La fine di ogni anno porta in sé, quasi in maniera fisiologica, il tempo dei bilanci. Così è anche per l’associazione Greenpeace che, alla vigilia del 2023, rende note “quattro importanti vittorie per il Pianeta ottenute negli ultimi dodici mesi”, delle quali si è fatta – insieme con altri movimenti e organizzazioni ambientaliste – promotrice.
Il primo traguardo raggiunto è datato 6 dicembre, quando i rappresentanti del Parlamento europeo e dei governi nazionali hanno finalizzato la nuova legge che impone alle aziende di controllare che la filiera di produzione – partendo dal singolo appezzamento di terra – non causi deforestazione, pena l’applicazione di multe. In altre parole, per la prima volta al mondo, le aziende che vendono soia, carne bovina, olio di palma, legno, gomma, cacao e caffè, e derivati come cuoio, cioccolato e mobili dovranno dimostrare che la produzione di materie prime e derivati non ha contribuito alla deforestazione.
La seconda vittoria, seppur parziale, è legata alla Coca-Cola. Il colosso – che produce oltre 120 miliardi di bottiglie di plastica all’anno – ha infatti annunciato che renderà riutilizzabile il 25% degli imballaggi per bevande entro il 2030. Greenpeace lo ritiene un “obiettivo ancora troppo basso: è necessario andare oltre e arrivare all’obiettivo del 50% di packaging ricaricabile e riutilizzabile entro il 2030”. E ricorda che la multinazionale da anni si trova al primo posto della classifica stilata dalla coalizione Break Free From Plastic (di cui Greenpeace fa parte), che monitora i rifiuti di plastica che invadono città, coste, mari e ogni angolo del Pianeta.
Il terzo obiettivo raggiunto affonda le proprie radici nel 2015, quando la Commissione per i diritti umani delle Filippine ha avviato un’indagine condotta su 47 società, accusate di provocare cambiamenti climatici catastrofici rei di violare i diritti umani. L’indagine – che ha dimostrato il nesso – è stata avviata su impulso dei sopravvissuti ai violentissimi tifoni che si erano abbattuti sull’arcipelago delle Filippine, i quali avevano presentato, insieme a diversi esponenti della società civile (tra cui, appunto, Greenpeace South Asia), una denuncia alla CHR contro i grandi inquinatori.
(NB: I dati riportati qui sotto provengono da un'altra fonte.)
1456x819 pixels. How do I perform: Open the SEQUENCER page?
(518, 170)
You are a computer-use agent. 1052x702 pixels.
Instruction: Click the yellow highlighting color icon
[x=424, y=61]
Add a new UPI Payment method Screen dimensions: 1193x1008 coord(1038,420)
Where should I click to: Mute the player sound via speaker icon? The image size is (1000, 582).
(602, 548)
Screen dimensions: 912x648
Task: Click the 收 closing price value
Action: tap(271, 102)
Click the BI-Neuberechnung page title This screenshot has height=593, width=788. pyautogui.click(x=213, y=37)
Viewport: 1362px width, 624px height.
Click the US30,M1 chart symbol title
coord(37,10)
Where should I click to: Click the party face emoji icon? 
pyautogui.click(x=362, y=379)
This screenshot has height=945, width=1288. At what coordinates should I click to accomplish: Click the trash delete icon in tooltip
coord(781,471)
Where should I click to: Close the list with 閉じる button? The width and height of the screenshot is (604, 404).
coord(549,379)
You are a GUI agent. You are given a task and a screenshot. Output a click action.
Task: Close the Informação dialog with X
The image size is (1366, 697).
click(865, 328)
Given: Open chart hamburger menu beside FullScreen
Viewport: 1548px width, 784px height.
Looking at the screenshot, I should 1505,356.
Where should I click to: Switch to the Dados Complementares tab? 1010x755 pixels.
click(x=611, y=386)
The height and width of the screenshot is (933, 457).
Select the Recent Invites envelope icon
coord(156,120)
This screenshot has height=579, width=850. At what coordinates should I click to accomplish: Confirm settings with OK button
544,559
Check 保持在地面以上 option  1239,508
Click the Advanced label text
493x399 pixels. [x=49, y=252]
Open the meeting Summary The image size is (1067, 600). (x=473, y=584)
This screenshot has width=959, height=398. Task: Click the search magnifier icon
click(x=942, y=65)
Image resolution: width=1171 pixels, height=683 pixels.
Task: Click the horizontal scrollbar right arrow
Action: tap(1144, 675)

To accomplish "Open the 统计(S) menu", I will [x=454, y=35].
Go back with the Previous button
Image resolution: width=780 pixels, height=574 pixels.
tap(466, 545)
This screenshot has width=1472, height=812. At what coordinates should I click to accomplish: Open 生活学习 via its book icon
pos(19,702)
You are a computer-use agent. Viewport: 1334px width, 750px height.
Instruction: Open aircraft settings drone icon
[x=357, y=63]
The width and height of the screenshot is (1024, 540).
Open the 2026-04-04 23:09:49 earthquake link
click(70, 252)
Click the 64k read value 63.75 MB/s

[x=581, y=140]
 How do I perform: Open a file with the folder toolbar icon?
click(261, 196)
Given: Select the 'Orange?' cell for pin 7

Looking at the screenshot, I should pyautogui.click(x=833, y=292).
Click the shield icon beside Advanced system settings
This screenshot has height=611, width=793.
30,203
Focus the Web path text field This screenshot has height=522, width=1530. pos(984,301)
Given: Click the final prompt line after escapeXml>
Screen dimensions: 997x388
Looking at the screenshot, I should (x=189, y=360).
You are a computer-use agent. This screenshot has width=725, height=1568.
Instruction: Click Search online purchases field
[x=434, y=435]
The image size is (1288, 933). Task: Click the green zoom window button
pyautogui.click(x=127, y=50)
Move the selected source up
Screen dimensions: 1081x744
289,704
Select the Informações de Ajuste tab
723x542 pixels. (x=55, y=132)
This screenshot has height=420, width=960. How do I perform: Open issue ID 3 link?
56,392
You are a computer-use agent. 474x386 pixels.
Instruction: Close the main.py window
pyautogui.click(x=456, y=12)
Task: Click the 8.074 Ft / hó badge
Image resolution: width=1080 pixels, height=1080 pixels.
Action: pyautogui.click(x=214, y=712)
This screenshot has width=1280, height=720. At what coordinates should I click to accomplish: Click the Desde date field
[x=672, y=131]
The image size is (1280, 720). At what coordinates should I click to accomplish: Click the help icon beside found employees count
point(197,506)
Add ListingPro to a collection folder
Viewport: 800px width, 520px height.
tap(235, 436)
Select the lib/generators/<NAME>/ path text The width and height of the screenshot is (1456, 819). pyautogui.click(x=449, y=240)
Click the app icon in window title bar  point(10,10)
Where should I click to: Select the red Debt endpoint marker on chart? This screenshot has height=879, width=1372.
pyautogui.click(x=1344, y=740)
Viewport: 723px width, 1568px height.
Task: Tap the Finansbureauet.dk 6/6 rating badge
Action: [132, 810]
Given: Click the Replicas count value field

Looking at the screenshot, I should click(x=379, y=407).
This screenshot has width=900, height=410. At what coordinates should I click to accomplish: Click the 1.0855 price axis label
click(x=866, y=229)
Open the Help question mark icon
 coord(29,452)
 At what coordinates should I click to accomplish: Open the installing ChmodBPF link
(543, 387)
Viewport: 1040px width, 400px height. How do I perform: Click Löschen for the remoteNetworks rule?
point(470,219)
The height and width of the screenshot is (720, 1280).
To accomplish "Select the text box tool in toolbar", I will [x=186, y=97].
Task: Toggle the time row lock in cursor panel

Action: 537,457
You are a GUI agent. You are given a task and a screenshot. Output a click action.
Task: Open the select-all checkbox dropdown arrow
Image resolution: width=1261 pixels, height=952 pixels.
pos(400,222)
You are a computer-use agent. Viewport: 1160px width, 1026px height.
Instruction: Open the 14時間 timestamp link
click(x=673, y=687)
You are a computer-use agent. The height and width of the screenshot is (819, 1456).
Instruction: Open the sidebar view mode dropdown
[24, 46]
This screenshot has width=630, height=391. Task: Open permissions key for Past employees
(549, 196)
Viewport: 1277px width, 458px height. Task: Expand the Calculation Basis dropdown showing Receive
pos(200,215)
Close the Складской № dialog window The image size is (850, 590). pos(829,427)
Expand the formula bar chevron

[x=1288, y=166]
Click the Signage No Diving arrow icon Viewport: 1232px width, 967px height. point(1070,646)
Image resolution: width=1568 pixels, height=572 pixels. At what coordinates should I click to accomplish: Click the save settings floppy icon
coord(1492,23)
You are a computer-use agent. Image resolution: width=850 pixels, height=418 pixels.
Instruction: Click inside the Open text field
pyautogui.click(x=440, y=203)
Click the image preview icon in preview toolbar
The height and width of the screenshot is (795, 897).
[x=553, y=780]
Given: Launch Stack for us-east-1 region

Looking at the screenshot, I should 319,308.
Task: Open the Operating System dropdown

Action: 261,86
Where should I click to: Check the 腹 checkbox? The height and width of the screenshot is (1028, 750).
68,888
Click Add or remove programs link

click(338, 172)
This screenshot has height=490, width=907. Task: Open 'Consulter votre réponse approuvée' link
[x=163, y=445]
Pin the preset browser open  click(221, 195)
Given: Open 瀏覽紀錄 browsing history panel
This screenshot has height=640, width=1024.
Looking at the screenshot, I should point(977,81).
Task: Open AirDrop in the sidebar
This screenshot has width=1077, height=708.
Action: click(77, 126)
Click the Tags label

Infine, la petizione lanciata da Greenpeace e altre realtà ambientaliste per vietare le pubblicità delle aziende dell’industria fossile ha registrato, in un anno, l’adesione di 353.103 firme in tutta Europa. Non è stato raggiunto il milione di firme, ma le 54.369 firme raccolte in Italia dimostrano invece che il Paese è pronto per un divieto delle pubblicità inquinanti, cosiddette ‘finte green’.